Nach den Anschlägen vom 11. September 2001 ergriff die Regierung einige Maßnahmen, um die Sicherheit zu erhöhen und Aufstände zu vermeiden. Sie förderte auch den interreligiösen und interkulturellen Dialog.

Am 8. September 2005 wurde der Jordanier Msgr. Maroun Elias Nimeh Lahham zum Bischof von Tunesien ernannt.

Seit den Unruhen

Auf der Sonderversammlung der Bischofssynode zum Nahen Osten in Rom hatten die Bischöfe unter anderem einen säkularen Staat (sie nannten es zivilen Staat) und Religionsfreiheit, nicht nur Kultfreiheit gefordert. Auf der Versammlung der Nordafrikanischen Bischofskonferenz (CERNA) vom 29. Januar bis zum 2. Februar begrüßten sie den Wandel, den sie wenige Monate zuvor in Rom gefordert hatten. Ihrer Ansicht nach waren die Christen Teil des Wandels, und sie unterstützten die Forderungen der Bürger nach mehr Freiheitsrechten und der Teilhabe an der Regierung des Landes. Als kleine, ausländische Minderheit konnten sie aber den Wechsel nur wenig mitgestalten.
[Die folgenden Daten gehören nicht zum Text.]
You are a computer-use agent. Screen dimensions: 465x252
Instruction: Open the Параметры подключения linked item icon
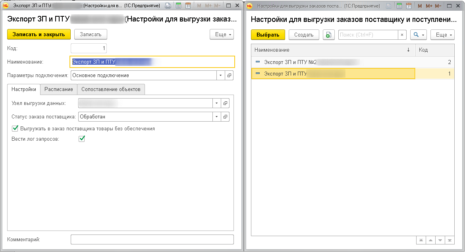229,75
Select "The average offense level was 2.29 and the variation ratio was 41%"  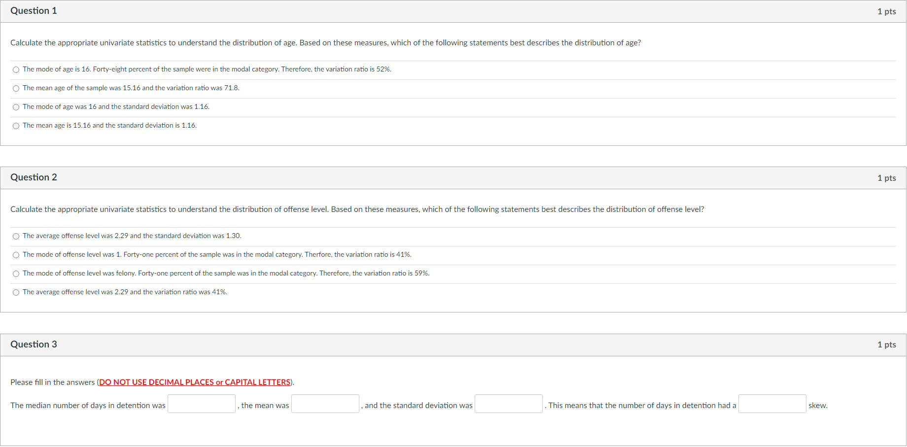[x=16, y=292]
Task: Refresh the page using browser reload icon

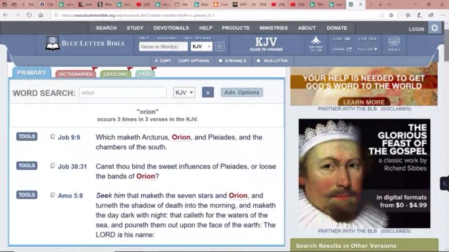Action: tap(29, 15)
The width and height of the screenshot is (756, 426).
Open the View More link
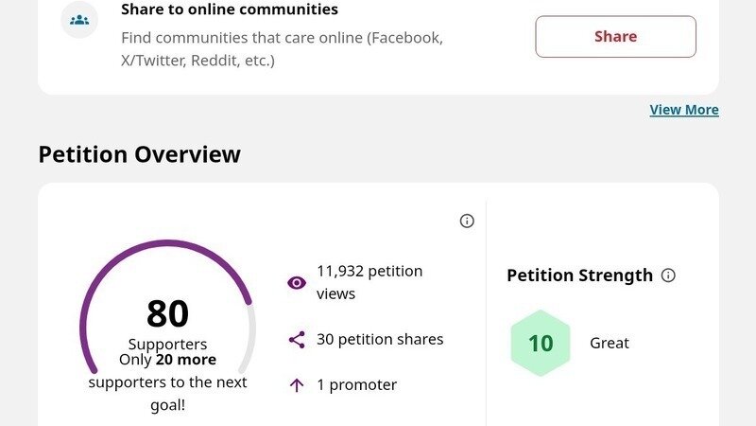point(684,110)
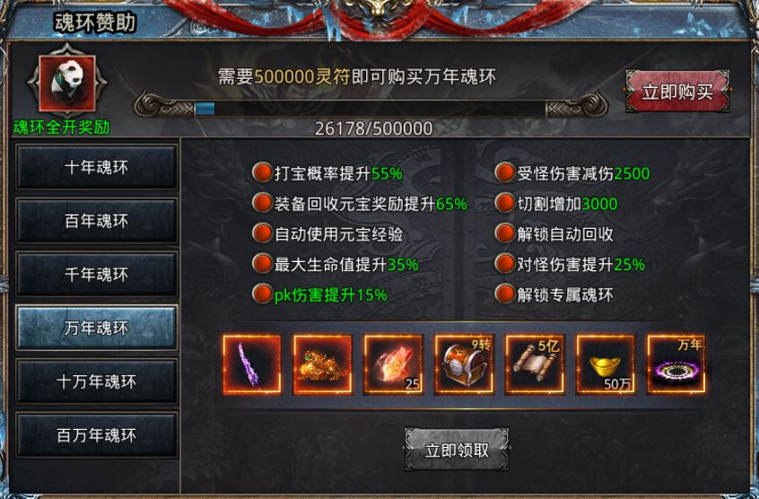Click the purple sword reward icon

(252, 364)
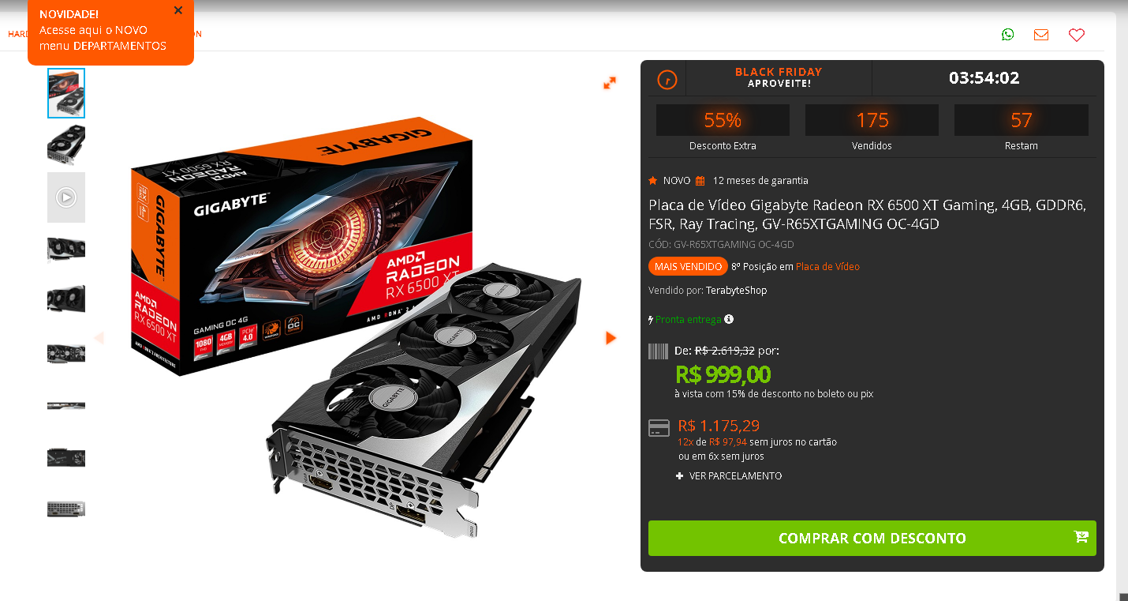The height and width of the screenshot is (601, 1128).
Task: Click the email envelope icon
Action: [1041, 35]
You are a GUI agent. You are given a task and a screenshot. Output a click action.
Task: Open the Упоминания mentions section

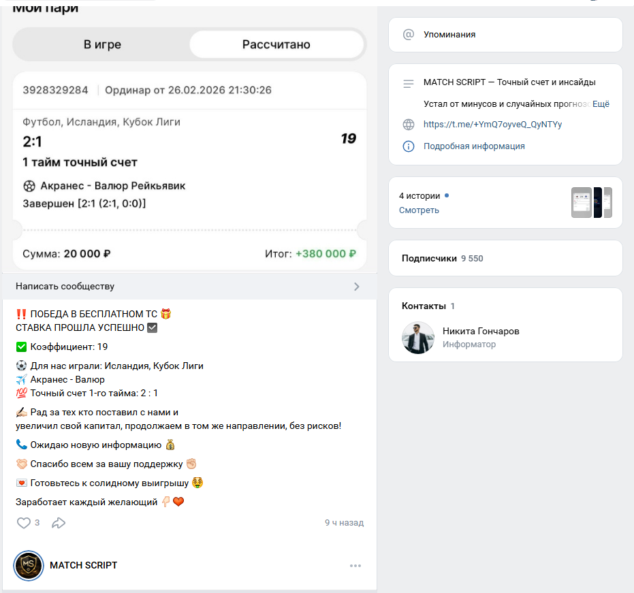pos(449,35)
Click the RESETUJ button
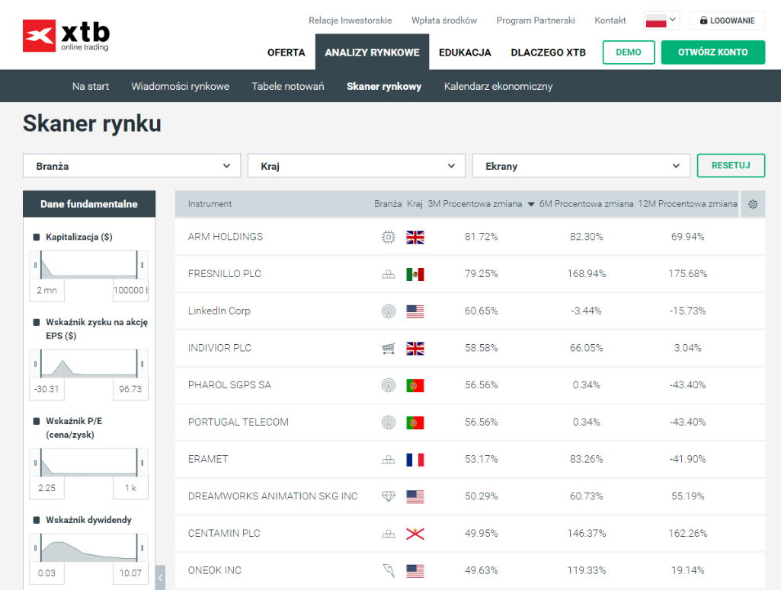The image size is (781, 590). (x=731, y=165)
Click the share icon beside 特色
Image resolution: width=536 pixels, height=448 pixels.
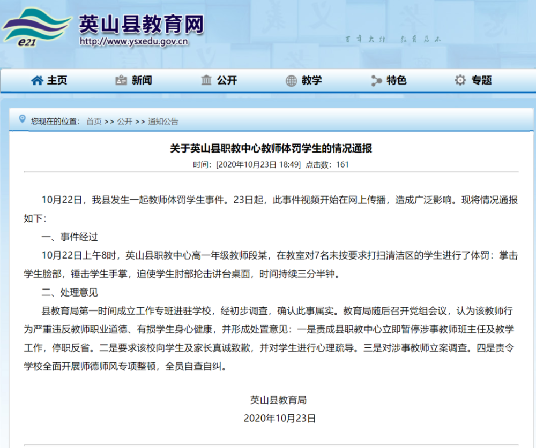[376, 81]
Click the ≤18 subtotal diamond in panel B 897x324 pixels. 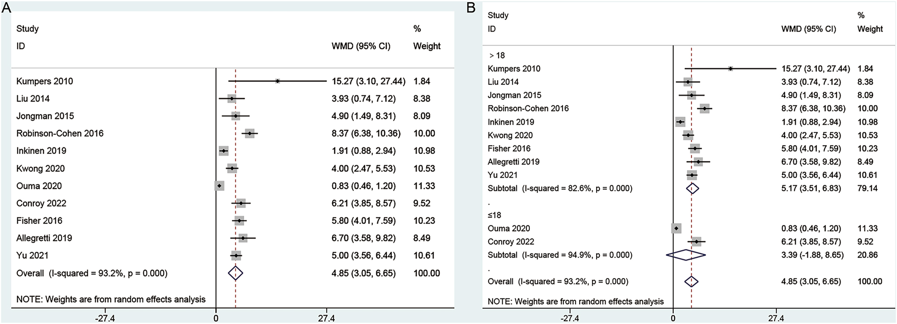tap(686, 255)
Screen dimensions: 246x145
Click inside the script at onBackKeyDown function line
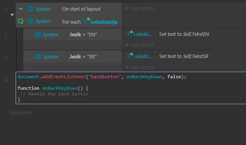point(53,88)
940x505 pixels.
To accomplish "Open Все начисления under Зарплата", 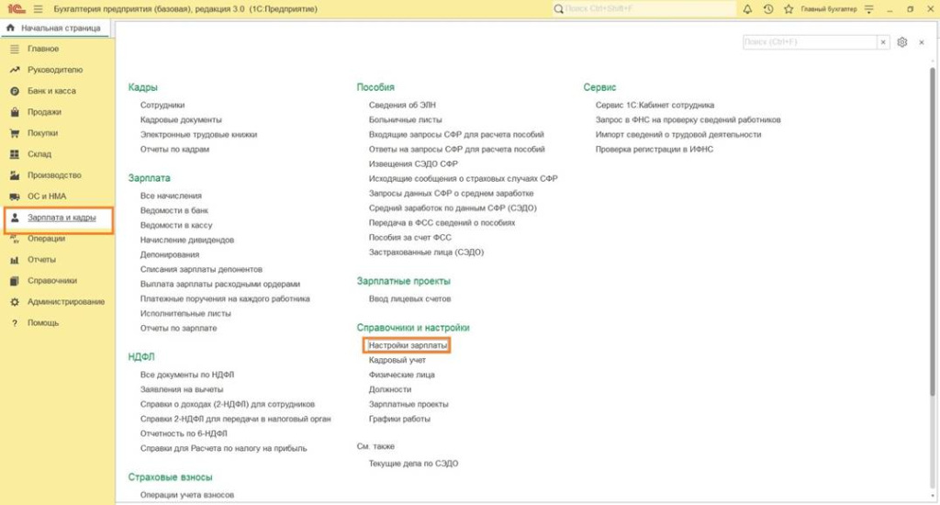I will coord(171,196).
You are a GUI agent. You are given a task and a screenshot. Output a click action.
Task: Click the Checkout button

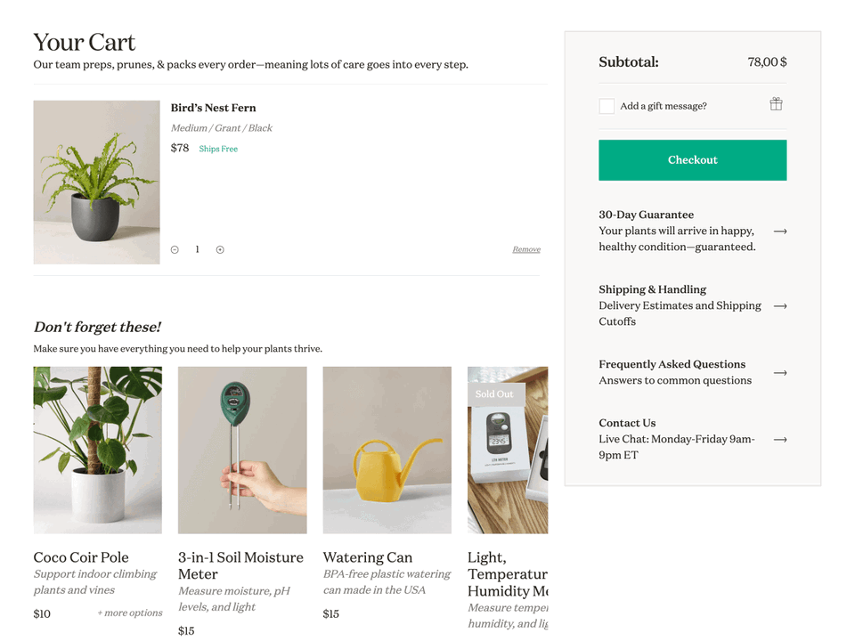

Nachdem auch die Unruhen in Libyen begannen und von dort nun große Flüchtlingsströme ins Land kommen, sorgt sich die Kirche im Rahmen ihrer Möglichkeiten um die Gestrandeten.

Doch der Wandel in Tunesien ist nicht ohne Makel. Am 18. Februar wurde der Salesianerpater Marek Rybinski ermordert in der Schule aufgefunden. Wahrscheinlich wurde er wegen 1000 EUR umgebracht. Er war das erste ausländische und christliche Opfer seitdem der frühere Präsident Ben Ali verjagt worden war. In den Tagen gab es auch Islamisten, die in gegen die Prostitution in einem Viertel von Tunis vorgingen und dort Feuer legen wollten. Anfang Februar hat die jüdische Gemeinschaft ihre Sorge zum Ausdruck über antisemitische Vorfälle vor der Synagoge zu Ausdruck gebracht. Solche Vorfälle können auch die Kirche über die Zukunft Tunesiens beunruhigen.